"""

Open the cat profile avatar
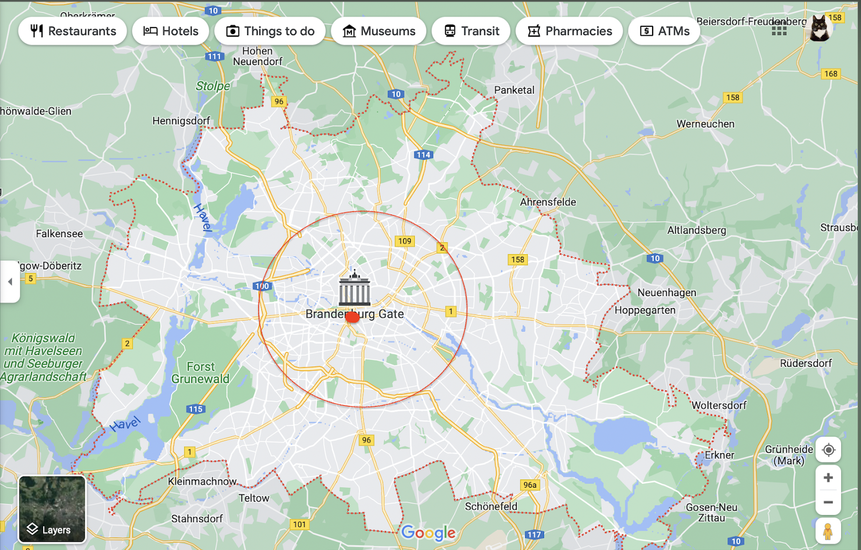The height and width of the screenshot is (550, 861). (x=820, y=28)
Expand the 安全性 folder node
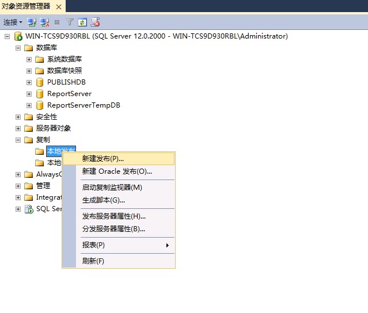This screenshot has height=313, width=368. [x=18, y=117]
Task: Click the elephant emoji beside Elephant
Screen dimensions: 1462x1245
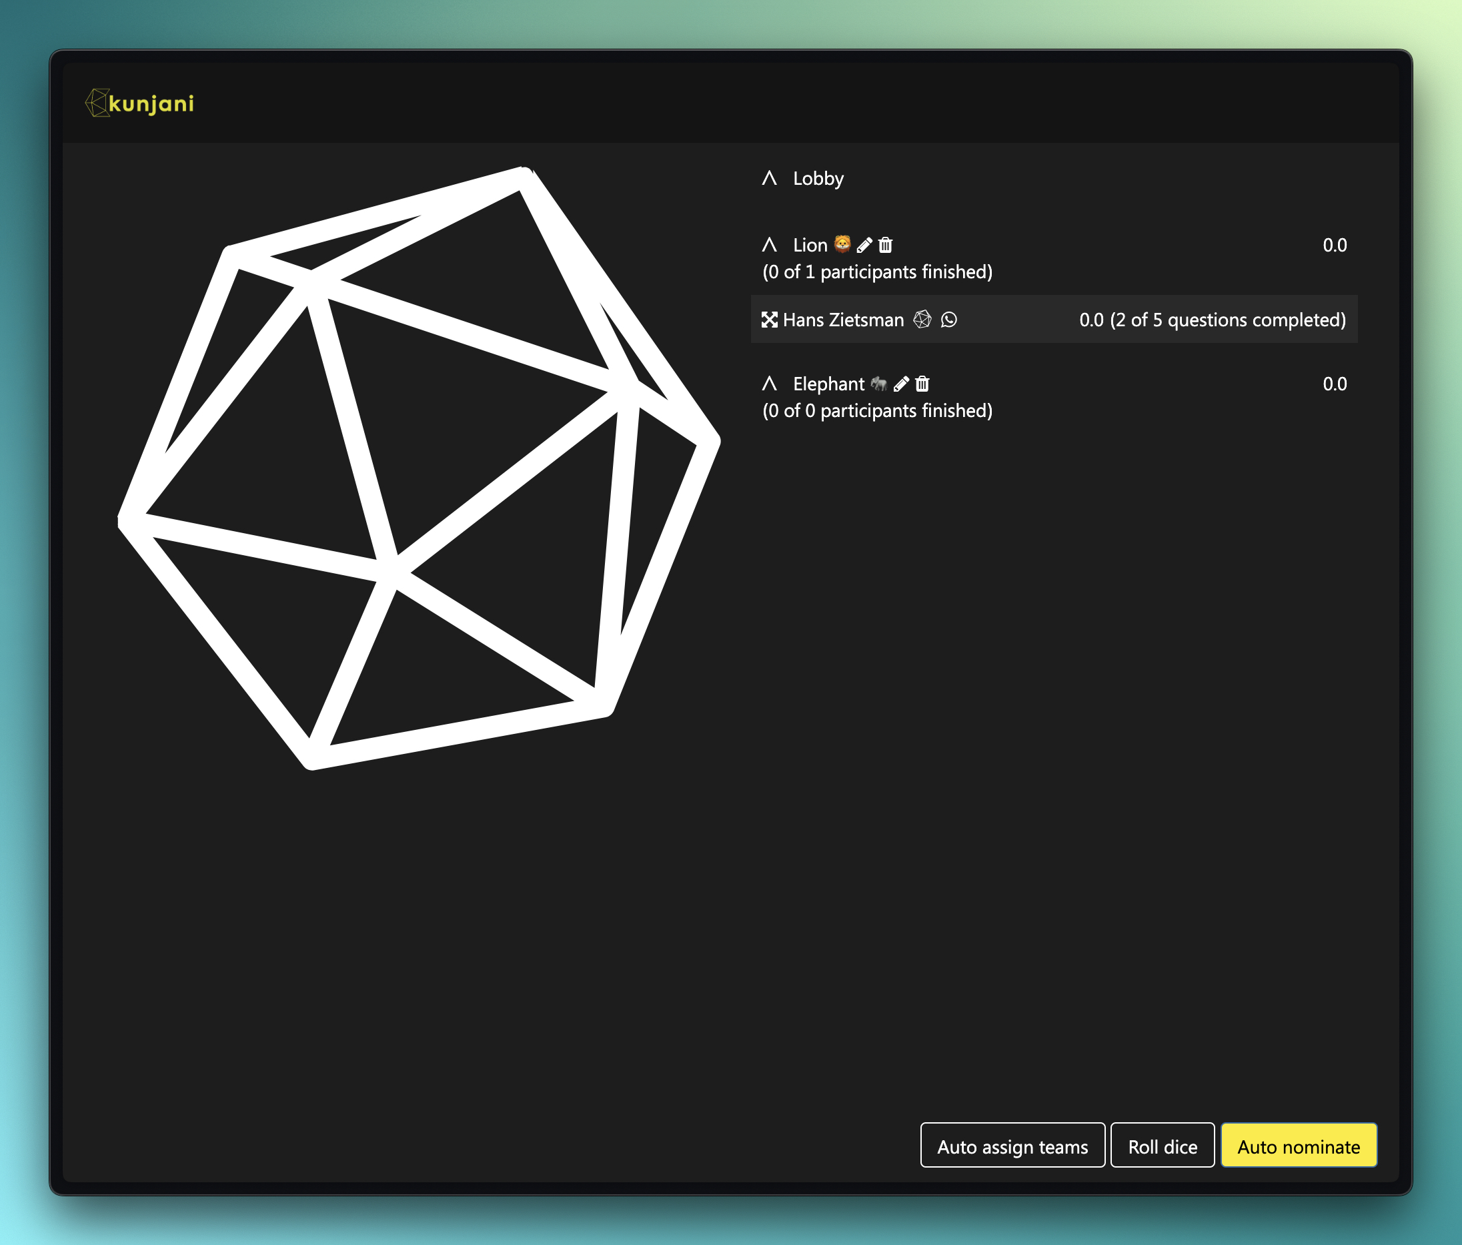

"""

_WHAT YOU ARE ASKED TO DO_. Omitting all images, retype each line of the records precisely.

_ANSWER BOX_.
Open the cat profile avatar
The height and width of the screenshot is (550, 861). (x=820, y=28)
Expand the 安全性 folder node
This screenshot has height=313, width=368. [x=18, y=117]
Task: Click the elephant emoji beside Elephant
Screen dimensions: 1462x1245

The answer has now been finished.